**ASSIGNMENT**: Reproduce the data in its entirety, exactly as supplied.

Start of Block

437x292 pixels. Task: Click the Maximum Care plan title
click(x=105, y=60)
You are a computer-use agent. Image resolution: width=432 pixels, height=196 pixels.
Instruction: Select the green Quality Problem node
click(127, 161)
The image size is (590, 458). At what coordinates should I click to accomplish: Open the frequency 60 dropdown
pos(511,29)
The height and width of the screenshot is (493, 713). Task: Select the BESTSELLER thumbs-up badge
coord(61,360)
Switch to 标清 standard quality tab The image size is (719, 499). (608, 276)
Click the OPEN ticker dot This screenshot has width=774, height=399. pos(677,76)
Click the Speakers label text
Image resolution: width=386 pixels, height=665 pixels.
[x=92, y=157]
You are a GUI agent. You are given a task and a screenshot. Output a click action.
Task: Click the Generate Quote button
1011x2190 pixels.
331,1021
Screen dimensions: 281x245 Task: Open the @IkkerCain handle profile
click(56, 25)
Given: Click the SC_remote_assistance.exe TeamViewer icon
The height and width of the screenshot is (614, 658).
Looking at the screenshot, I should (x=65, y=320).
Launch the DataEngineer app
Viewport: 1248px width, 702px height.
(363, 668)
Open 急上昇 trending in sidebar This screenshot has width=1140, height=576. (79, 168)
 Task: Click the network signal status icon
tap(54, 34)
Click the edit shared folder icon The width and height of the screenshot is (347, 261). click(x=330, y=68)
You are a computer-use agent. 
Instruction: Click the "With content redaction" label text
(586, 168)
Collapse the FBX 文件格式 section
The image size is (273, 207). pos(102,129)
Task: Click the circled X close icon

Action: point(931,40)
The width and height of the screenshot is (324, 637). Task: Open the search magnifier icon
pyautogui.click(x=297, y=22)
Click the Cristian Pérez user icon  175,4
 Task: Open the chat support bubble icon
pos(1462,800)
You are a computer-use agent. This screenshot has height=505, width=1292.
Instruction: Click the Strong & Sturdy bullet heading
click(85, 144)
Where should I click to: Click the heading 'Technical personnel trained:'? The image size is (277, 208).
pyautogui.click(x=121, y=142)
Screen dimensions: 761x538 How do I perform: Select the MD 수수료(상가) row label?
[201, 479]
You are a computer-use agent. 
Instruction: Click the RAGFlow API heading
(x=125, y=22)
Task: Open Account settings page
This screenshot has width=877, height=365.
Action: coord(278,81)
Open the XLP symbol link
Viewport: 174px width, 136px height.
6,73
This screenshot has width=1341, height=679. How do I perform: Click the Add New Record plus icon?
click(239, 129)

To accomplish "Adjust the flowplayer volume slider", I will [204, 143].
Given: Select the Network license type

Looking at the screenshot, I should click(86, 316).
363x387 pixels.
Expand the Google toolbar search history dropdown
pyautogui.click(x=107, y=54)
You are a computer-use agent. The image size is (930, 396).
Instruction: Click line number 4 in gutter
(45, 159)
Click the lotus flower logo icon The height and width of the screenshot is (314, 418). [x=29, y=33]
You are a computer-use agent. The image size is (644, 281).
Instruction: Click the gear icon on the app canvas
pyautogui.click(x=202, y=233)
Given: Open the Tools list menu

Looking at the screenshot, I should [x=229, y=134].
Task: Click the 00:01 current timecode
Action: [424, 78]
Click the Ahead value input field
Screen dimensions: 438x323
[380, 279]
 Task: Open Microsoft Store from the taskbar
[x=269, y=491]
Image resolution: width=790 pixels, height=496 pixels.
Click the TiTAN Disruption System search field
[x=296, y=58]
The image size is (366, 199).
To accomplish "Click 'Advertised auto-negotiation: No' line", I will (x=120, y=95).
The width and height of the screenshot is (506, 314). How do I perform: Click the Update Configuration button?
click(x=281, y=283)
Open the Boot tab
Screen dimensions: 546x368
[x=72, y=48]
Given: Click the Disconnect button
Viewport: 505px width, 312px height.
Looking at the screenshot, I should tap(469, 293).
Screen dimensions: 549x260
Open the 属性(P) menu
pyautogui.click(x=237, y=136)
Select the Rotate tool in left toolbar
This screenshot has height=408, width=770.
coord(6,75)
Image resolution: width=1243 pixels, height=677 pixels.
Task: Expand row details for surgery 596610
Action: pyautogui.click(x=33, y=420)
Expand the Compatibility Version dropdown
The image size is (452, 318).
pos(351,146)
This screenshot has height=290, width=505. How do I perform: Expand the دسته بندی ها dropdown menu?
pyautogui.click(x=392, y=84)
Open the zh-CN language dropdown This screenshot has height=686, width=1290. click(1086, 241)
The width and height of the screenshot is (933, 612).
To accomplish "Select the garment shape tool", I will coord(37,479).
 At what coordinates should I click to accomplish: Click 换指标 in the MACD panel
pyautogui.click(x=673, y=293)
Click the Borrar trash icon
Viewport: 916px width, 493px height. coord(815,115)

End of Block

**SOLVED EXERCISE**:
437x292 pixels. Task: Click the Maximum Care plan title
click(x=105, y=60)
You are a computer-use agent. Image resolution: width=432 pixels, height=196 pixels.
Instruction: Select the green Quality Problem node
click(127, 161)
The image size is (590, 458). At what coordinates should I click to accomplish: Open the frequency 60 dropdown
pos(511,29)
The height and width of the screenshot is (493, 713). Task: Select the BESTSELLER thumbs-up badge
coord(61,360)
Switch to 标清 standard quality tab The image size is (719, 499). (608, 276)
Click the OPEN ticker dot This screenshot has width=774, height=399. pos(677,76)
Click the Speakers label text
Image resolution: width=386 pixels, height=665 pixels.
[x=92, y=157]
You are a GUI agent. You are given a task and a screenshot. Output a click action.
Task: Click the Generate Quote button
1011x2190 pixels.
331,1021
Screen dimensions: 281x245 Task: Open the @IkkerCain handle profile
click(56, 25)
Given: Click the SC_remote_assistance.exe TeamViewer icon
The height and width of the screenshot is (614, 658).
Looking at the screenshot, I should (x=65, y=320).
Launch the DataEngineer app
Viewport: 1248px width, 702px height.
(363, 668)
Open 急上昇 trending in sidebar This screenshot has width=1140, height=576. (79, 168)
 Task: Click the network signal status icon
tap(54, 34)
Click the edit shared folder icon The width and height of the screenshot is (347, 261). click(x=330, y=68)
You are a computer-use agent. 
Instruction: Click the "With content redaction" label text
(586, 168)
Collapse the FBX 文件格式 section
The image size is (273, 207). pos(102,129)
Task: Click the circled X close icon

Action: point(931,40)
The width and height of the screenshot is (324, 637). Task: Open the search magnifier icon
pyautogui.click(x=297, y=22)
Click the Cristian Pérez user icon  175,4
 Task: Open the chat support bubble icon
pos(1462,800)
You are a computer-use agent. This screenshot has height=505, width=1292.
Instruction: Click the Strong & Sturdy bullet heading
click(85, 144)
Where should I click to: Click the heading 'Technical personnel trained:'? The image size is (277, 208).
pyautogui.click(x=121, y=142)
Screen dimensions: 761x538 How do I perform: Select the MD 수수료(상가) row label?
[201, 479]
You are a computer-use agent. 
Instruction: Click the RAGFlow API heading
(x=125, y=22)
Task: Open Account settings page
This screenshot has width=877, height=365.
Action: coord(278,81)
Open the XLP symbol link
Viewport: 174px width, 136px height.
6,73
This screenshot has width=1341, height=679. How do I perform: Click the Add New Record plus icon?
click(239, 129)

To accomplish "Adjust the flowplayer volume slider", I will [204, 143].
Given: Select the Network license type

Looking at the screenshot, I should click(86, 316).
363x387 pixels.
Expand the Google toolbar search history dropdown
pyautogui.click(x=107, y=54)
You are a computer-use agent. The image size is (930, 396).
Instruction: Click line number 4 in gutter
(45, 159)
Click the lotus flower logo icon The height and width of the screenshot is (314, 418). [x=29, y=33]
You are a computer-use agent. The image size is (644, 281).
Instruction: Click the gear icon on the app canvas
pyautogui.click(x=202, y=233)
Given: Open the Tools list menu

Looking at the screenshot, I should [x=229, y=134].
Task: Click the 00:01 current timecode
Action: [424, 78]
Click the Ahead value input field
Screen dimensions: 438x323
[380, 279]
 Task: Open Microsoft Store from the taskbar
[x=269, y=491]
Image resolution: width=790 pixels, height=496 pixels.
Click the TiTAN Disruption System search field
[x=296, y=58]
The image size is (366, 199).
To accomplish "Click 'Advertised auto-negotiation: No' line", I will (x=120, y=95).
The width and height of the screenshot is (506, 314). How do I perform: Click the Update Configuration button?
click(x=281, y=283)
Open the Boot tab
Screen dimensions: 546x368
[x=72, y=48]
Given: Click the Disconnect button
Viewport: 505px width, 312px height.
Looking at the screenshot, I should tap(469, 293).
Screen dimensions: 549x260
Open the 属性(P) menu
pyautogui.click(x=237, y=136)
Select the Rotate tool in left toolbar
This screenshot has height=408, width=770.
coord(6,75)
Image resolution: width=1243 pixels, height=677 pixels.
Task: Expand row details for surgery 596610
Action: pyautogui.click(x=33, y=420)
Expand the Compatibility Version dropdown
The image size is (452, 318).
pos(351,146)
This screenshot has height=290, width=505. How do I perform: Expand the دسته بندی ها dropdown menu?
pyautogui.click(x=392, y=84)
Open the zh-CN language dropdown This screenshot has height=686, width=1290. click(1086, 241)
The width and height of the screenshot is (933, 612).
To accomplish "Select the garment shape tool", I will coord(37,479).
 At what coordinates should I click to accomplish: Click 换指标 in the MACD panel
pyautogui.click(x=673, y=293)
Click the Borrar trash icon
Viewport: 916px width, 493px height. coord(815,115)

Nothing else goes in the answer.